In the present study, a dual pH-responsive multifunctional nanoparticle system was designed for combining immunotherapy and chemotherapy to treat breast cancer through targeting immune cells and cancer cells. A proven anti-tumor immune regulator, R848, was encapsulated with poly(L-histidine) (PHIS) to form PHIS/R848 nanocores. Doxorubicin (DOX) was conjugated to hyaluronic acid (HA) through an acid-cleavable hydrazone bond linkage to synthesize polymeric prodrug HA-DOX, which was subsequently coated outside PHIS/R848 nanocores to form HA-DOX/PHIS/R848 nanoparticles. Ionization of PHIS around pH 6.5 (a pH value close to that of tumor microenvironment) switched the nature of this material from hydrophobic to hydrophilic, and thus triggered the release of R848 to exert immunoregulatory action. The rupture of hydrazone bond in HA-DOX at about pH 5.5 (pH of endo/lysosomes) accelerated the release of DOX to exert cytotoxic effects.
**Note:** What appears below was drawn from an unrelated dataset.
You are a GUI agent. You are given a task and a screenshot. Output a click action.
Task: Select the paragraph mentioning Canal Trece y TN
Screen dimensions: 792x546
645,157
In immune cells, PHIS/R848 nanocores exhibited strong immunoregulatory activities similar to those induced by free R848. In breast cancer cells overexpressing CD44, HA-DOX was specially internalized by CD44-mediated endocytosis and significantly inhibited the cell growth. In 4T1 tumor-bearing mice, HA-DOX/PHIS/R848 nanoparticles showed excellent tumor-targeting ability and remarkably inhibited the tumor growth by regulating tumor immunity and killing tumor cells. In summary, this multifunctional nanoparticle system could deliver R848 and DOX respectively to tumor microenvironment and breast cancer cells to achieve synergistic effects of immunotherapy and chemotherapy against breast cancer.